§ **YOUR GOAL**: Extract every line from the records below that contains the string "width", matching case exactly.

§ **INPUT FOR THIS TASK**:
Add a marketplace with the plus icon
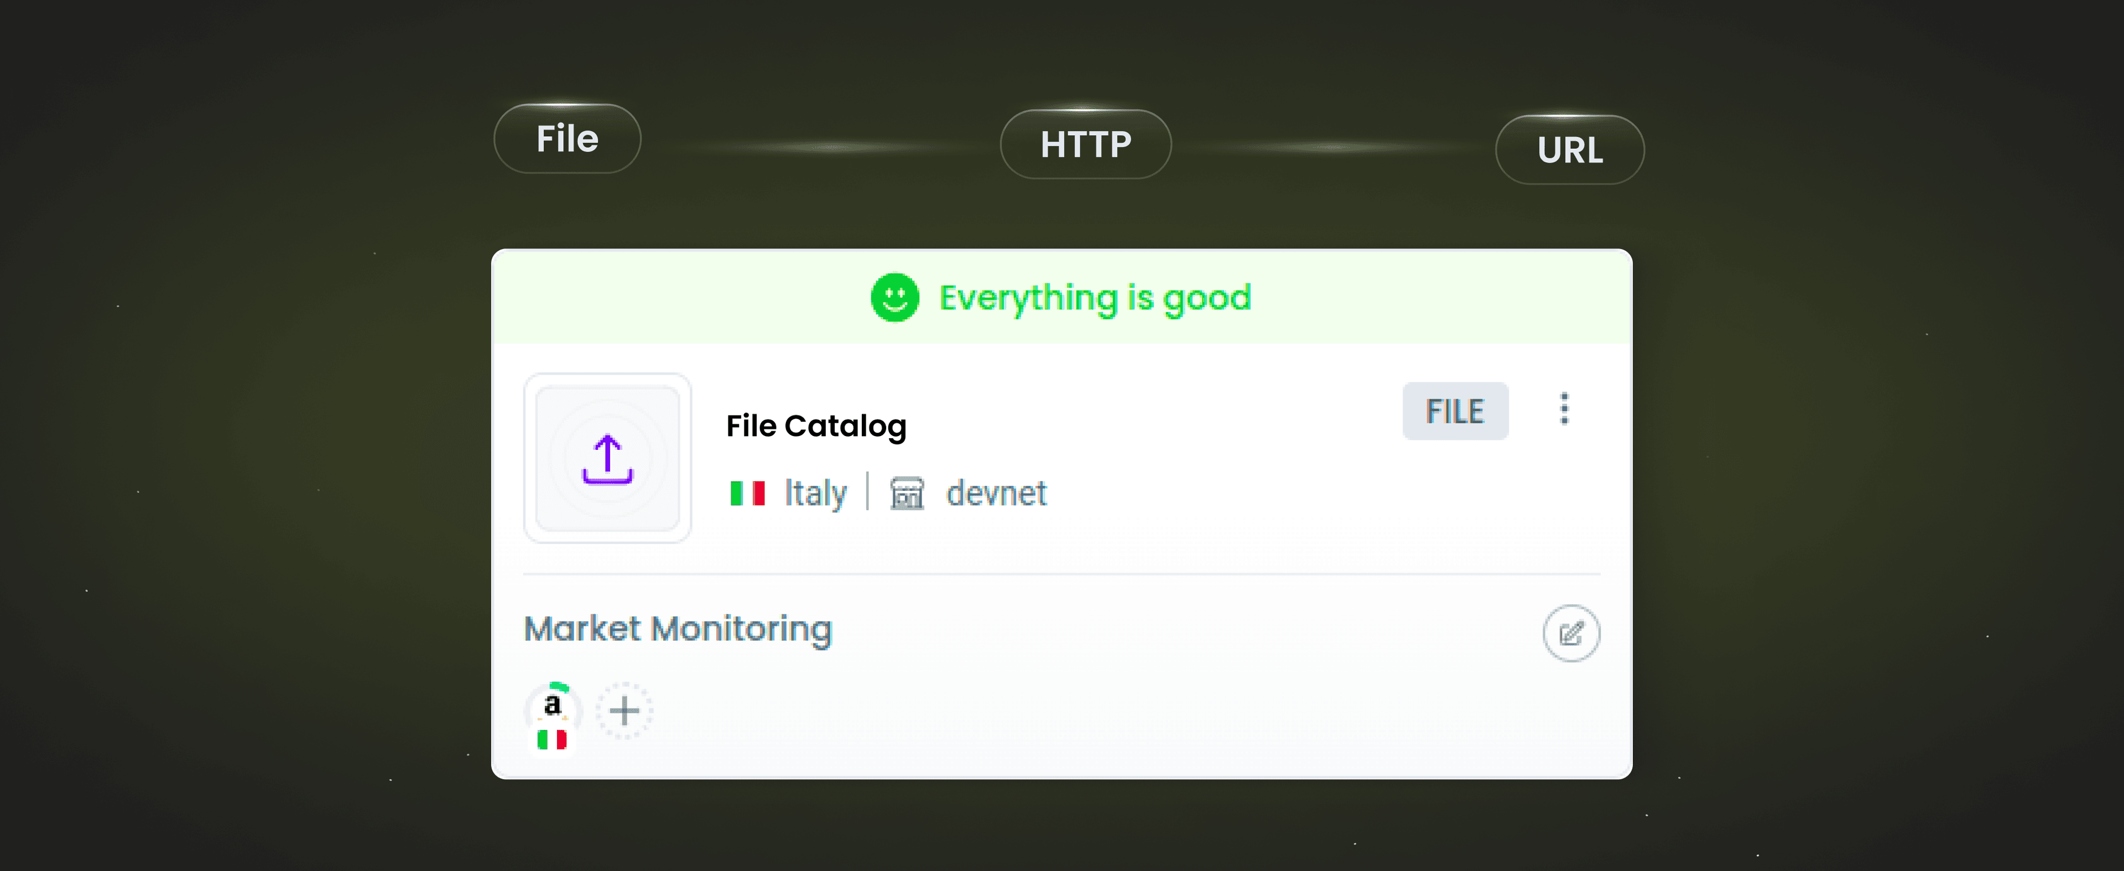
---
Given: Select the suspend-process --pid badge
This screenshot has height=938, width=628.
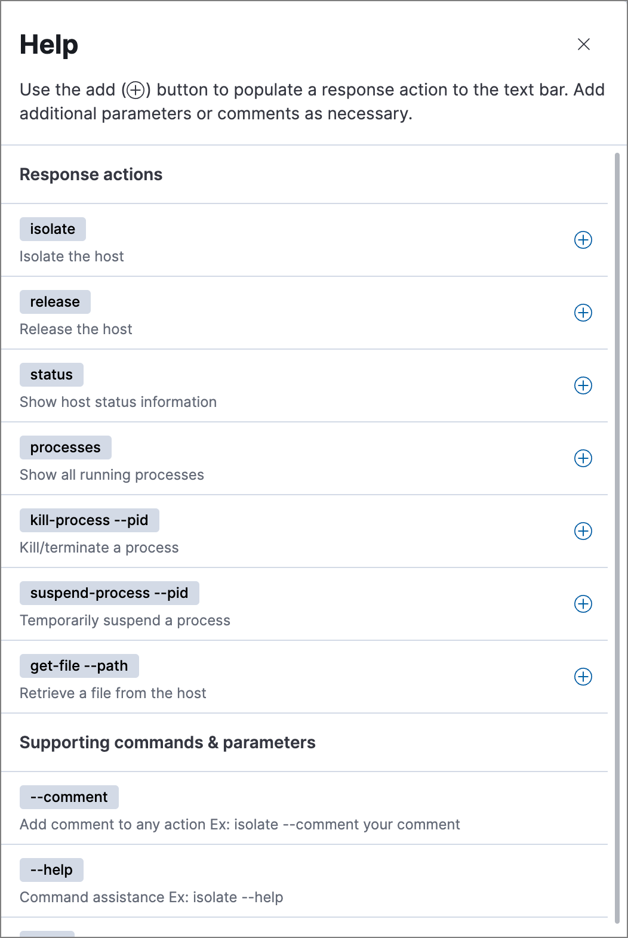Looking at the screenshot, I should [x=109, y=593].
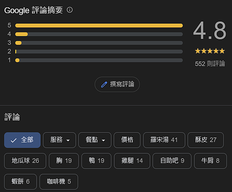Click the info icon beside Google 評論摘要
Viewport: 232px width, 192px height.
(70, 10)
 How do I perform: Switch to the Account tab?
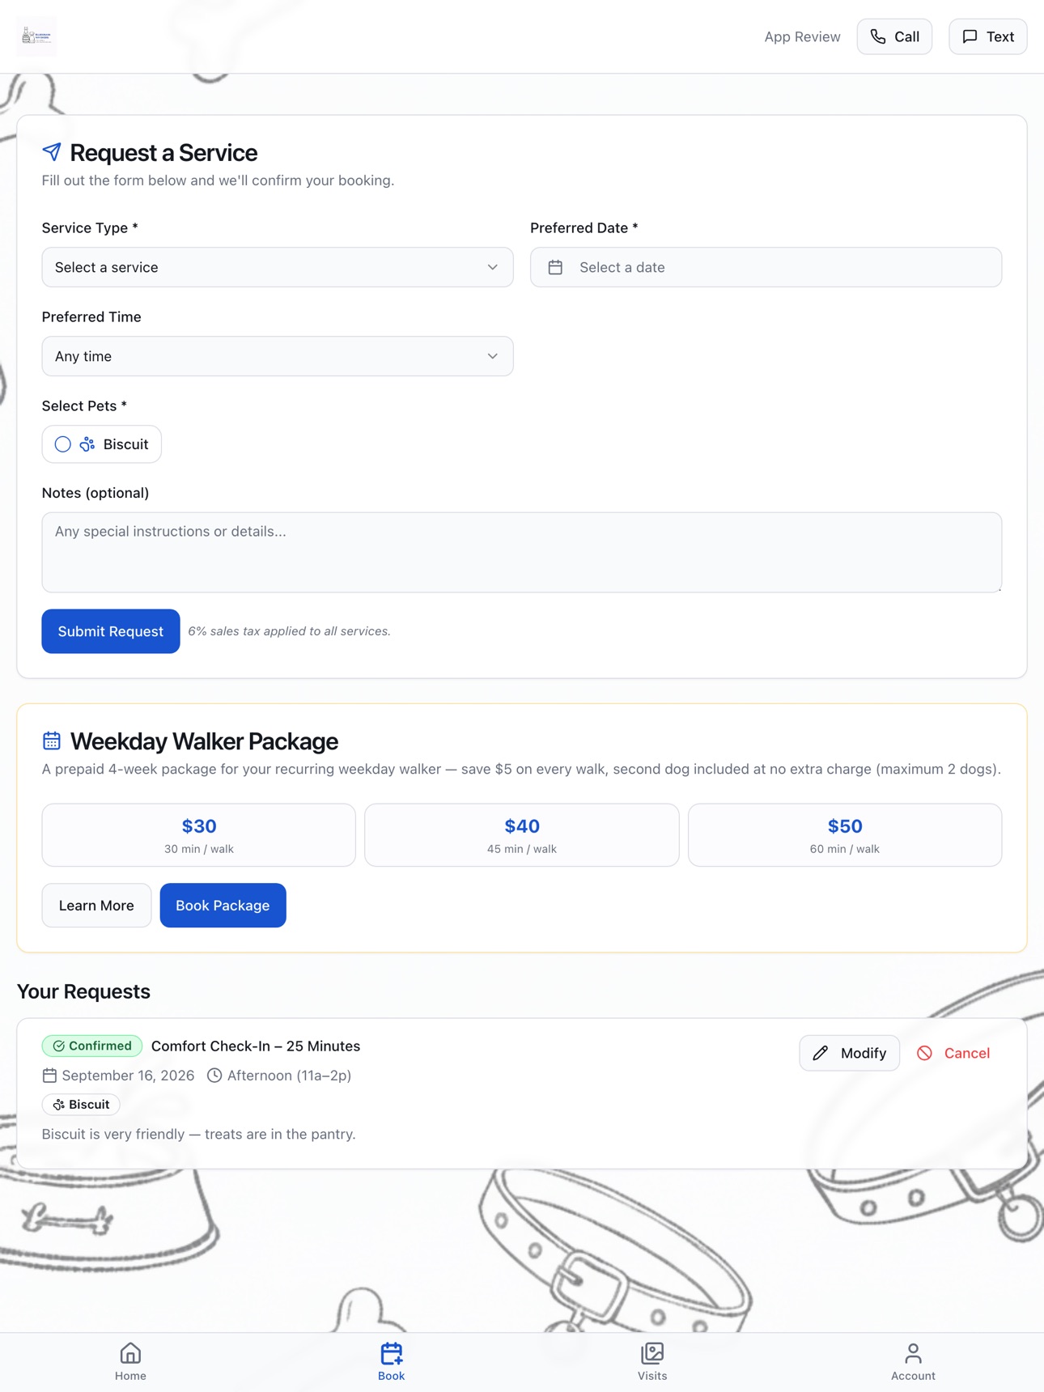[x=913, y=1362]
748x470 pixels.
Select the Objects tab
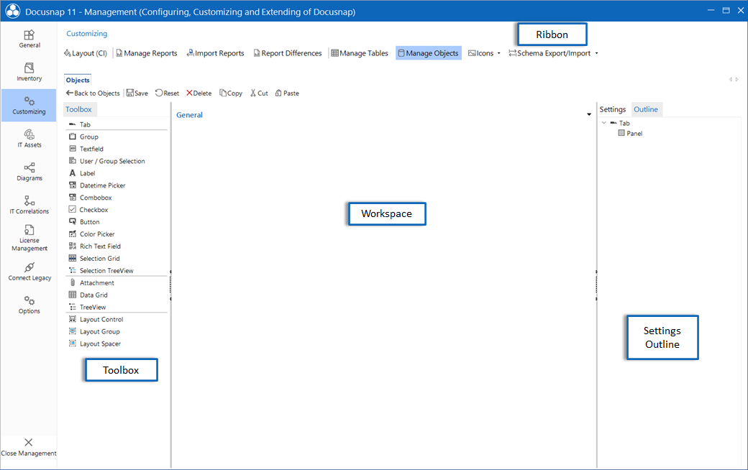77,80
...
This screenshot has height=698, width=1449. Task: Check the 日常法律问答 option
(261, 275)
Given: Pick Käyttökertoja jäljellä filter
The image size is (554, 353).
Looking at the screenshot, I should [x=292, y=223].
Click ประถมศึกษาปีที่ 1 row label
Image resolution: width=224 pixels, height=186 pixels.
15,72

§ **EXERCISE SOLUTION**:
This screenshot has height=938, width=628.
Viewport: 232px width, 192px height.
This screenshot has height=698, width=1449. Task: Check the 日常法律问答 option
Image resolution: width=224 pixels, height=186 pixels.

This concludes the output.